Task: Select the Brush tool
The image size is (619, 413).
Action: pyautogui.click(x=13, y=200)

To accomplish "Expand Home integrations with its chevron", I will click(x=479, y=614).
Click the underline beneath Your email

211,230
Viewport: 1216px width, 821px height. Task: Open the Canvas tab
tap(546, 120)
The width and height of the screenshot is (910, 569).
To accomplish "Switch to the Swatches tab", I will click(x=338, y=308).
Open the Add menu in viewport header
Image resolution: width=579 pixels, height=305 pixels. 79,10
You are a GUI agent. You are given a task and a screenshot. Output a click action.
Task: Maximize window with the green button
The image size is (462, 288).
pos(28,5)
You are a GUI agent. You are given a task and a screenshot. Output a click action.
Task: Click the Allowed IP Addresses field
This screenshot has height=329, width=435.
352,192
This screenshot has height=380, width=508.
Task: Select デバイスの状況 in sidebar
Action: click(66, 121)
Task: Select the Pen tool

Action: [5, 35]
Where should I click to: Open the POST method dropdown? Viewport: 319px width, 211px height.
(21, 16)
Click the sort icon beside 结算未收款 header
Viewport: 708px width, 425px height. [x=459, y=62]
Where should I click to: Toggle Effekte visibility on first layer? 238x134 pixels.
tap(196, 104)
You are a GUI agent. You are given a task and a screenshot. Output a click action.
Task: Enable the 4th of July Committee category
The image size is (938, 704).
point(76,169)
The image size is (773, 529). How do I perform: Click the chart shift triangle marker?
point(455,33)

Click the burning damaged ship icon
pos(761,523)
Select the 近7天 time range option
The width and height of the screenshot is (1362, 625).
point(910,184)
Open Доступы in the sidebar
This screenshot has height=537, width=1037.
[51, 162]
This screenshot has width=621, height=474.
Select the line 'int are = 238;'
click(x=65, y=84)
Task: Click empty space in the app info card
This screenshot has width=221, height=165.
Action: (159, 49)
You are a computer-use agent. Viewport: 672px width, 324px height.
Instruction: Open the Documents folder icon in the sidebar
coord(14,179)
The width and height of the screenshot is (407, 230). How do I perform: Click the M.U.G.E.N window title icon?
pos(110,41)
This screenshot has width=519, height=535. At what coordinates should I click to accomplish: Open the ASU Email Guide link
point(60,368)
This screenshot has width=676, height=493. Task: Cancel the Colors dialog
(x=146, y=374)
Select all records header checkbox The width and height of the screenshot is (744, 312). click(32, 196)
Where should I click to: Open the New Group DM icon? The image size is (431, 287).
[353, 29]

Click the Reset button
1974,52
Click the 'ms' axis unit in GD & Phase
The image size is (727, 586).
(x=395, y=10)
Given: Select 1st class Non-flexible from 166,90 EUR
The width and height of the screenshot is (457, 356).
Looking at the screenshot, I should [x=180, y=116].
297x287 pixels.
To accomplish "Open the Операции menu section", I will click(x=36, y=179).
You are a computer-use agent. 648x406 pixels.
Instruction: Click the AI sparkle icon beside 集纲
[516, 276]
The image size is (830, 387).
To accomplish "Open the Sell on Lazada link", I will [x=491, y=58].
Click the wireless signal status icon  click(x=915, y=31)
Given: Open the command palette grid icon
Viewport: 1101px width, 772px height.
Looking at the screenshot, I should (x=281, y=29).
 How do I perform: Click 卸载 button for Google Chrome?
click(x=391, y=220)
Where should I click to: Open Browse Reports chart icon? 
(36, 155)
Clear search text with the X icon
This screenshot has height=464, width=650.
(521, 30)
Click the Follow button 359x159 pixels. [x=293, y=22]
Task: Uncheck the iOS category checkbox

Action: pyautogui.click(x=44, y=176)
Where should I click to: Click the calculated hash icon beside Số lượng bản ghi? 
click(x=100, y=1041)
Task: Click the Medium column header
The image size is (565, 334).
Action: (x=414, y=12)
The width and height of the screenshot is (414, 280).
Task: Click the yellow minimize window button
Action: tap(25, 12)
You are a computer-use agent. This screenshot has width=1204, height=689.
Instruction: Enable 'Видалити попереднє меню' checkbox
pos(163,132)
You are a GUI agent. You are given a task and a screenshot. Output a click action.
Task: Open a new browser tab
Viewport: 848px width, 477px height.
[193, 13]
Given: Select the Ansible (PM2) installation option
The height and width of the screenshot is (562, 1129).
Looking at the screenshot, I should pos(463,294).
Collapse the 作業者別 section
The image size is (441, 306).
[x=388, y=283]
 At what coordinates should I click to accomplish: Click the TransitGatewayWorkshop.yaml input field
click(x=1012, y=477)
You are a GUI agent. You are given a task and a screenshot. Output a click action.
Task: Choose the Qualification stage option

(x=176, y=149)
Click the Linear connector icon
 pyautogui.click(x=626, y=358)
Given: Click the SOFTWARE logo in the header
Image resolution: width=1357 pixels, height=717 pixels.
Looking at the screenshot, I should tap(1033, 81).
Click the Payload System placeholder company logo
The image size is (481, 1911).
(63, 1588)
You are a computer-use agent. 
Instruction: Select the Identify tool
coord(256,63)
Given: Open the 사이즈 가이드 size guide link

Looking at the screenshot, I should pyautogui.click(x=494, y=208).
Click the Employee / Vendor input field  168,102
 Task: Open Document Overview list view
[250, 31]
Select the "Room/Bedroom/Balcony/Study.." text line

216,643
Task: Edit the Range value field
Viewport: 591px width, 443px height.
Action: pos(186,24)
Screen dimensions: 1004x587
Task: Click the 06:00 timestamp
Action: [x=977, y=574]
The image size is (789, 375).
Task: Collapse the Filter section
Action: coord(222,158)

□ □ □

• **WRITTEN PROBLEM**
Show each line of the listing above that contains the string "beside".

• **REPLY TO THE EXERCISE**
Click the sort icon beside 结算未收款 header
Instruction: Click the AI sparkle icon beside 集纲
Where should I click to: Click the calculated hash icon beside Số lượng bản ghi? 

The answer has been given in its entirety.